Ситуация была довольно щекотливая. Ведь, с одной стороны, папа Иоанн уже отлучил Гуса от Церкви, а с другой — король Сигизмунд снабдил его охранной грамотой, которая обещала Яну Гусу свободное передвижение. И Папа, и король были в городе. Кроме того, в Констанце находились две партии, одна из которых была на стороне Яна Гуса, а другая требовала сжечь Гуса на костре.

Публика ничегошеньки не знала о допросах. Каждый день распространялись новые слухи. Говорили о побеге. Гуса, закованного в цепи, ночью, в тумане, привезли обратно в город. На следующее утро в трапезной монастыря францисканцев начался процесс.

Процесс вел кардинал д'Элли, епископ Камбрайский, человек, которого трудно было превзойти в надменности и самоуверенности. Трапезная монастыря была слишком мала для того, чтобы там могли поместиться все приглашенные делегаты, кардиналы правоведческой партии. Началась суматоха, продолжившаяся на улице.

Однажды вечером в доме Пфефферхарта Афра случайно столкнулась с чрезвычайным послом.

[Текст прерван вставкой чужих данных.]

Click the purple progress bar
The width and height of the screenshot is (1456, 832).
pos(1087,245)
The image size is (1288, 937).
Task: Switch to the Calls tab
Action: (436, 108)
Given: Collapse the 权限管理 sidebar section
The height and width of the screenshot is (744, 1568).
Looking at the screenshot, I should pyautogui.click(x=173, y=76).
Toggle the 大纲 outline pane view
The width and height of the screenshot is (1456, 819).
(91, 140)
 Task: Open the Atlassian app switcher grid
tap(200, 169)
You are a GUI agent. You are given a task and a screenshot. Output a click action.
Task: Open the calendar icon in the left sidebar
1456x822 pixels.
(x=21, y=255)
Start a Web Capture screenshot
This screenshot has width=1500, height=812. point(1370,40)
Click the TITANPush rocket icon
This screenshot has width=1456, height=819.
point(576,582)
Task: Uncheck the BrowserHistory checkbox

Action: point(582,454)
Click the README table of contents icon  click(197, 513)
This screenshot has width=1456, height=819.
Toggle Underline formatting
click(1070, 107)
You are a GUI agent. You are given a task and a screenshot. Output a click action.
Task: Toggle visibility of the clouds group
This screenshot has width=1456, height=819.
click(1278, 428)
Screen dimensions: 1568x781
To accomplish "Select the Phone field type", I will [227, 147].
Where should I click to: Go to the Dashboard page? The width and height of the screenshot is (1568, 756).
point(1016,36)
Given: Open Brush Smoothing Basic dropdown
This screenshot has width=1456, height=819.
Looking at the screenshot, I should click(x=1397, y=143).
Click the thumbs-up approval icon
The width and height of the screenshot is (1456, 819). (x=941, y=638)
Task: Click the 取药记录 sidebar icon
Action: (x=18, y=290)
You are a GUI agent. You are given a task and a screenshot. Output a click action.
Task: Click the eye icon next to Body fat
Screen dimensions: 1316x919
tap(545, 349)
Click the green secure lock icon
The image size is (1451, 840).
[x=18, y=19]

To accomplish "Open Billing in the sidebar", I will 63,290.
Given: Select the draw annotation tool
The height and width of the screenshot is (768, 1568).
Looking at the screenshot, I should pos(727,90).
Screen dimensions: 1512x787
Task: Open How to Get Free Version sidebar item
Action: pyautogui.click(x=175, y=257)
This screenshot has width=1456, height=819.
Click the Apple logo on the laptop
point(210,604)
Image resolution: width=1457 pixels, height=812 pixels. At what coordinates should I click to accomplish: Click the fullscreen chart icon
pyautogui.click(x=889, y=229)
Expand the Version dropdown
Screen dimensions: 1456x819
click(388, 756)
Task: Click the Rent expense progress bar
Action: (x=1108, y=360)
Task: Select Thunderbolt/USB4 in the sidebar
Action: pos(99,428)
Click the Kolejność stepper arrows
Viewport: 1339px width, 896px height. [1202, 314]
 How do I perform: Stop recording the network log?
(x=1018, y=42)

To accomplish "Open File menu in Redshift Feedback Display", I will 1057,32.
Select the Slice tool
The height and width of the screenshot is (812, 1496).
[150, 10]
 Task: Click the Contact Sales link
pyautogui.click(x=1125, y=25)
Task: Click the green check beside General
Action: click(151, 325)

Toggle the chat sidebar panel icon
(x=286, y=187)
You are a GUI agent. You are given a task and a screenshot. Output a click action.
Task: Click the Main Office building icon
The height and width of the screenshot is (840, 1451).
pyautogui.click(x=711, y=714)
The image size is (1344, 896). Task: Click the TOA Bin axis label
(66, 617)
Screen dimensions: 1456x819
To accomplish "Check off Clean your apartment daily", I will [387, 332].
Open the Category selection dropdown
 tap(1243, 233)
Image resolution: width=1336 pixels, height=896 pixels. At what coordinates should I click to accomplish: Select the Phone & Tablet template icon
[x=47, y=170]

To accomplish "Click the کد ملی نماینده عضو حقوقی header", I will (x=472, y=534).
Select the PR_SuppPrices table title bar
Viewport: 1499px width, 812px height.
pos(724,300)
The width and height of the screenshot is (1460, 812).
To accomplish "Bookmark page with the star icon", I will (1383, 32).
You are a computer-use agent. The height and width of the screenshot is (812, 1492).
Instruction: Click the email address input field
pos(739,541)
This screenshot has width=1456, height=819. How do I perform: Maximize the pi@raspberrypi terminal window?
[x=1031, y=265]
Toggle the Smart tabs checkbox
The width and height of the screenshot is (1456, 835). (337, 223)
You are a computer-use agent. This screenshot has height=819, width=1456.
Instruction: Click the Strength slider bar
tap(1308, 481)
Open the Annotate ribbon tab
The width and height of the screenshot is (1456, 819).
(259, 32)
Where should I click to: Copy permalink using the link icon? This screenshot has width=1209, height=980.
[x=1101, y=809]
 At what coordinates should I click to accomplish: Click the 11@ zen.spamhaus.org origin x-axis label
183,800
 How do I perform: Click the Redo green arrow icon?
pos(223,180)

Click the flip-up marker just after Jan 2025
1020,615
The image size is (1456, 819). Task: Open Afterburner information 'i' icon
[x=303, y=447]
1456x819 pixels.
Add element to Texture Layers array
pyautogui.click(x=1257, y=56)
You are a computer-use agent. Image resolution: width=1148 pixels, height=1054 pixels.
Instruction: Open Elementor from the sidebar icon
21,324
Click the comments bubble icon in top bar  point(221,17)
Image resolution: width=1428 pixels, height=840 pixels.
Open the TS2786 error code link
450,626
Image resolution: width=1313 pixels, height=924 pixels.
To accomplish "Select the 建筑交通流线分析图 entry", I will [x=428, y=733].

Она не встречала Пьетро де Тортозу уже несколько дней. Посланник был пьян. Таким она его еще не видела. Он с трудом брел вверх по лестнице и, казалось, был очень удручен и еле ворочал языком.

На вопрос о его самочувствии Пьетро де Тортоза ответил:

— Неплохо, госпожа Гизела, неплохо. Меня только очень огорчает процесс против богемца.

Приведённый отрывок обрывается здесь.